Capaldi — who played a World Health Organization doctor (i.e. a W.H.O. doctor!) in "World War Z" — is currently filming his role as Cardinal Richelieu in BBC's 10-part remake of "The Musketeers," set to premiere in 2014.

A self-proclaimed lifelong fan of the series, Capaldi said he prepared for the audition by downloading old "Who" scripts and practicing in front of a mirror. On the live special, hostess Zoe Ball provided proof of his fandom: At age 15, Capaldi wrote a letter about "Doctor Who" to the Radio Times TV listings magazine.

"'Doctor Who' belongs to all of us," Capaldi said after being introduced to an audience full of Whovians. "The real reason, the big reason that 'Doctor Who' is still with us is because of every single viewer who ever turned on to watch this show, at any age, at any time in its history, their history, and who took it into their heart."

Capaldi added, via a BBC America press statement, "Being asked to play the Doctor is an amazing privilege. Like the Doctor himself I find myself in a state of utter terror and delight. I can't wait to get started." The actor played Caecilius in the Season 4 "Doctor Who" episode "The Fires of Pompeii."

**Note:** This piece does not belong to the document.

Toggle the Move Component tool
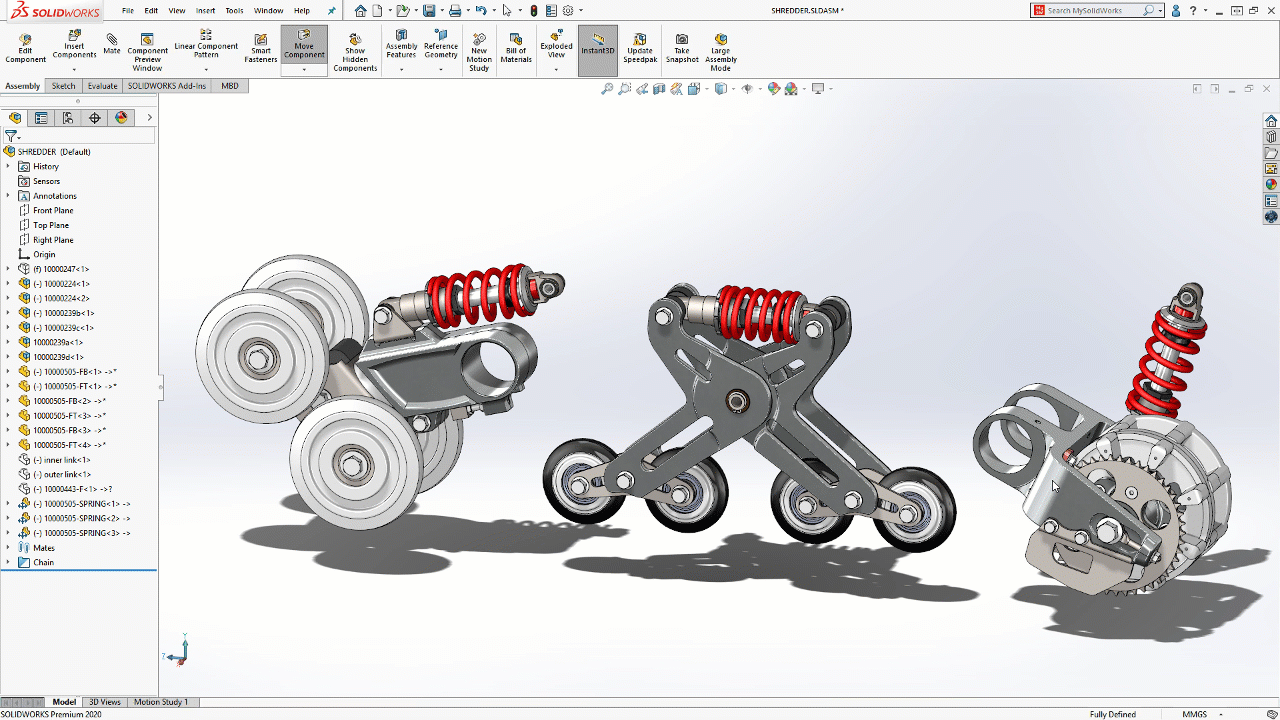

Smith, who starred as the lovable, bow tie-wearing 11th Doctor since 2010 and was the youngest actor ever to take the role, will begin shooting the "Doctor Who" Christmas special in September, after he finishes filming on the big-screen movie "How to Catch a Monster," the directorial debut of Ryan Gosling. The Christmas special will also be the 800th episode of the venerable British sci-fi show.

"I just want to wish my successor all the best, and good luck, and good on you for getting it, because I know he is both a huge fan of the show, and a nice guy," Smith said during "Doctor Who Live."

"The casting of it made me really excited, genuinely. As a fan, I think it's a really canny choice. I think he'll be a hit. So, good luck, man. It's going to be a thrill."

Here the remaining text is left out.